To prepare, you heat a skillet, throw in a few tablespoons of water, your desired amount of pasta and an appropriate number of sauce bits. You're just needing to heat everything through without drying anything out. It happens in about 5 minutes. This could be used with a variety of pasta dishes.

But for continued and consistent long term success, I think it's about planning and prior preparation. For example, you can do well to buy frozen loaves of unbaked white bread dough - and putting one in a greased bread pan in the morning (with another pan on top) is quick and easy - with the goal to have freshly baked bread in the evening. Freshly baked bread cannot be beat. But it doesn't keep. So you then let that leftover half loaf go slightly stale overnight - which then makes it perfect for French toast in the morning.

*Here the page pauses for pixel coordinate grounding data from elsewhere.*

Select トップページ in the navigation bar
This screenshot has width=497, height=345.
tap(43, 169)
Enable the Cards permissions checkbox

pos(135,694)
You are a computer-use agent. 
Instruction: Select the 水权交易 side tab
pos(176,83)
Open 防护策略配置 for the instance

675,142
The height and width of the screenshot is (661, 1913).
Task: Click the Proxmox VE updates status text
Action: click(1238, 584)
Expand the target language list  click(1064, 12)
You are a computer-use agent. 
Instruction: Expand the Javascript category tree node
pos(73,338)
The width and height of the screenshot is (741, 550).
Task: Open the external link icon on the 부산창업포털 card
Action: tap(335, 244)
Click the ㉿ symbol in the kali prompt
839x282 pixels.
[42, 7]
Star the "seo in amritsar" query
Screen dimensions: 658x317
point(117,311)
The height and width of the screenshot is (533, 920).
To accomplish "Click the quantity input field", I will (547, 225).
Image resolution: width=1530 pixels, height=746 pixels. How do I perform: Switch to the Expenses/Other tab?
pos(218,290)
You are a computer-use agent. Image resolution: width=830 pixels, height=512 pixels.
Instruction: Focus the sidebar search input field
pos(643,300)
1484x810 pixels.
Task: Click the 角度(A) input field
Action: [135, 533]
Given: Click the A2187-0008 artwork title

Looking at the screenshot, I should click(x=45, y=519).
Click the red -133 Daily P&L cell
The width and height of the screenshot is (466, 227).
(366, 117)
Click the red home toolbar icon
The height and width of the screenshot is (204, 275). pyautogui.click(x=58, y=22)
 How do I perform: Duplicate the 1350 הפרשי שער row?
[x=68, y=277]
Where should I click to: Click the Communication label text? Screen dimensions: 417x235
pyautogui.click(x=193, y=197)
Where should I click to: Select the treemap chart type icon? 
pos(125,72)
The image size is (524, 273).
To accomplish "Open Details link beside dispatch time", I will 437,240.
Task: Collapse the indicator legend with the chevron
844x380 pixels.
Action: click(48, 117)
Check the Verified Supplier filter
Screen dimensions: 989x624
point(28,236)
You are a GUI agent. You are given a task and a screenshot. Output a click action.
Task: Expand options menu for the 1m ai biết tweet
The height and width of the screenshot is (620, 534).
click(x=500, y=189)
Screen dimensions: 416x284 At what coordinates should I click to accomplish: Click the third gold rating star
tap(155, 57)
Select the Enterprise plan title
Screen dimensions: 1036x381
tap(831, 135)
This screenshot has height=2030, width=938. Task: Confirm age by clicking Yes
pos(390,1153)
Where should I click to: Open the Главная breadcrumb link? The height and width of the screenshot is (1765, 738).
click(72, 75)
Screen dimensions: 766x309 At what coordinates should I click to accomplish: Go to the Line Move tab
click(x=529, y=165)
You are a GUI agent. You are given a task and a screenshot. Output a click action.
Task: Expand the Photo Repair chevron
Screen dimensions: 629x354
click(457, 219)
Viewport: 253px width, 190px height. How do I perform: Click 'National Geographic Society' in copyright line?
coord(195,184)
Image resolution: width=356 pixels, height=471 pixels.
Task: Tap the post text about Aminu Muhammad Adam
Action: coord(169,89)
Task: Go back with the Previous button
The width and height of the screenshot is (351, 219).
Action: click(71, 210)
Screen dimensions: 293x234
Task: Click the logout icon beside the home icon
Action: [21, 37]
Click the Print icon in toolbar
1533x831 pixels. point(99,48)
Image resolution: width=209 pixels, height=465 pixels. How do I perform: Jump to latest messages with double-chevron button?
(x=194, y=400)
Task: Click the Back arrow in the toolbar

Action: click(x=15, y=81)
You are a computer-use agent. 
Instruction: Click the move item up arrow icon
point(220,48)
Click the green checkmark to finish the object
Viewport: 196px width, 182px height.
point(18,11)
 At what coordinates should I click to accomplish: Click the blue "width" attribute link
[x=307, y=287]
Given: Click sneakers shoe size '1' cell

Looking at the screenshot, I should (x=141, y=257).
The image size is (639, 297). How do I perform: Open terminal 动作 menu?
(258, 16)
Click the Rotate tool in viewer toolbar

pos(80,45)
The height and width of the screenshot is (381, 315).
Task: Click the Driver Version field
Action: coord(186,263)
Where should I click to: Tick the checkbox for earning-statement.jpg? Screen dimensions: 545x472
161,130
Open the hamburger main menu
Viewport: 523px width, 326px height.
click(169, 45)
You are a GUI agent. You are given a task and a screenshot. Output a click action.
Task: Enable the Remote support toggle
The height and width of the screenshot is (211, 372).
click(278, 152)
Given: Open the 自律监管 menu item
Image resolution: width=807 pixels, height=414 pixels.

I must admit that I don't do this sort of planning as much as I should, and tend, I think like many others here, to be more whim-based. But real professional chefs do this all the time. They do their prep beforehand, and really, most have far less than 30 minutes to go from uncooked to plate. It's the prep that's usually key. We just need to find acceptable ways of doing it beforehand or buying it already prepped.

Come to think of it, why couldn't the traditions that developed the now generally highly regarded peasant foods, not be applied to a cuisine not so much limited by dollars, but by the clever use of time?

Edited by IndyRob (log)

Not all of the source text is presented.